I understand that legal boxing has a lot of safety measures in place. Those big gloves are just like soft cushions attached to the hands, for instance – it’s all basically just like a glorified pillow fight, right? And yes, there are also referees, mouth guards, paramedics on standby etc. But all the safety on display is surely irrelevant within a game where people are still being knocked unconscious – not even as a potential consequence, but within the rules. The sport itself – the way in which you play it – is inherently unsafe and that is what makes it so unacceptable. The lasting brain damage, due to boxer’s brains being smashed about so often, are well documented. Boxing’s apparent safety is just a short term illusion.

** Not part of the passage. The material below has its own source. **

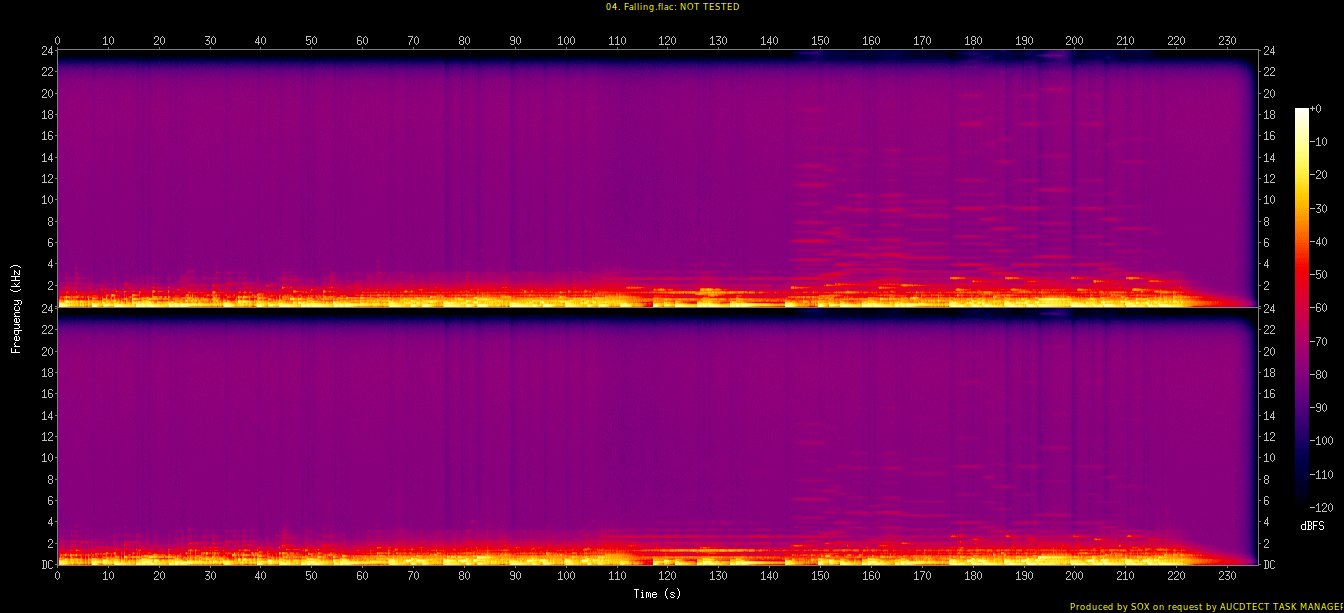Click the DC label on the left frequency axis
This screenshot has height=613, width=1344.
(47, 565)
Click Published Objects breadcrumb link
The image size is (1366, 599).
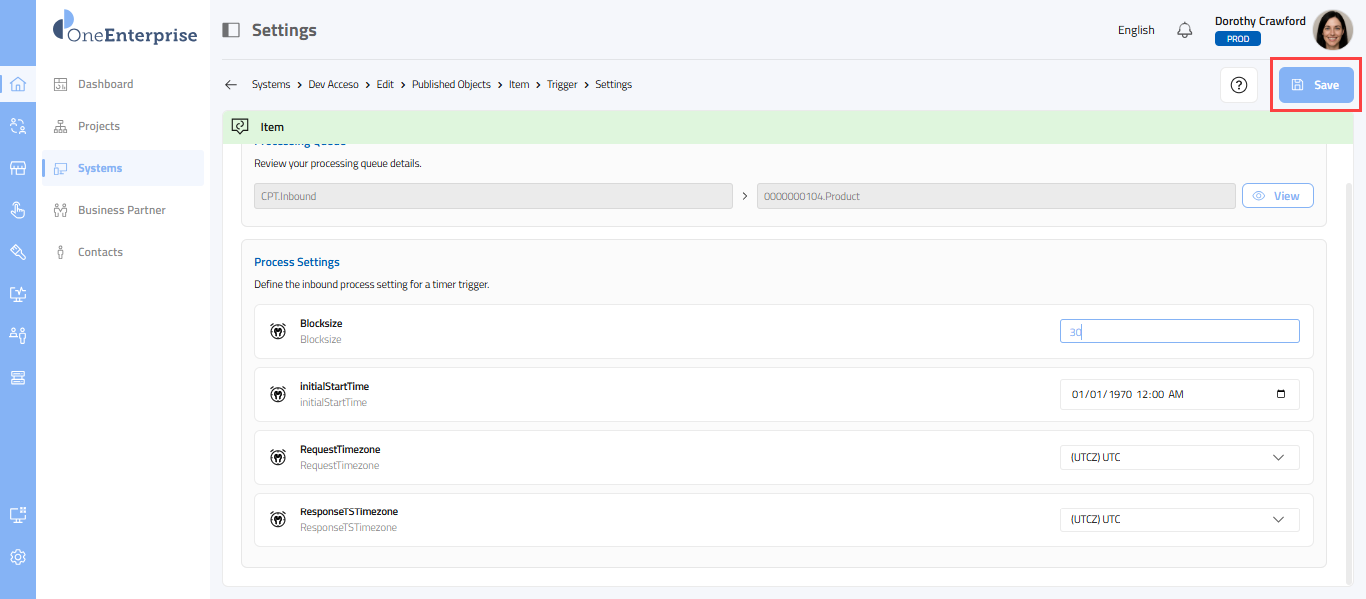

I also, to some extent, understand the argument that boxing clubs can be good for kids, or adults for that matter, giving them purpose and a safer place to channel their aggression. It has also been an effective form of social mobility, but it isn’t unique in this and it doesn’t make such organised violence morally right. The Nazis gave people employment; a good consequence from an ultimately bad thing does not justify it. There are other ways of creating the good outcomes, without the bad. Any physical sport (or creative outlet or apprenticeship even) could achieve this same solution; surely the encouragement to hone the craft of punching other humans in the face isn’t for the best in the long run.

Of course, importantly, both participants in a boxing match are fully consenting. If they want to fight, what is the problem? If this fighting stayed between the two participants, I could accept (though not really understand) this more, but it is all on such a grand and popular stage. One problem is that people are enjoying this; actively enjoying seeing violence between one human and another; actively cheering that a person has been knocked unconscious, in the same way that they would if a footballer scored a winning goal. Another problem is that these boxers are held up as role models – heroes even – for kids to admire and aspire to be. “What do you want to do when you’re older, little Timmy?” “Punch other guys for a living, Daddy!” It’s absurd.

This sport is one of the many things that is so accepted, most people don’t even give it a second thought. This has been the case down the ages with moral and ethical issues, until enough people stand up and go “hold on a minute…” Abhorrent things, such as slavery and women not having the vote for instance, were so woven into the fabric of society at the time it was difficult for people to snap out of it. Boxing is on a lower scale to those things, but it is surely worth analysing as an important part of the human race’s unhealthy relationship with violence.

Boxing joins currently accepted absurdities to ethics, such as eating meat and dairy, newspapers and politicians going unpunished for blatantly lying, and the ever-increasing wealth inequality. I am sure we will get there eventually with these things. But, hey, perhaps not.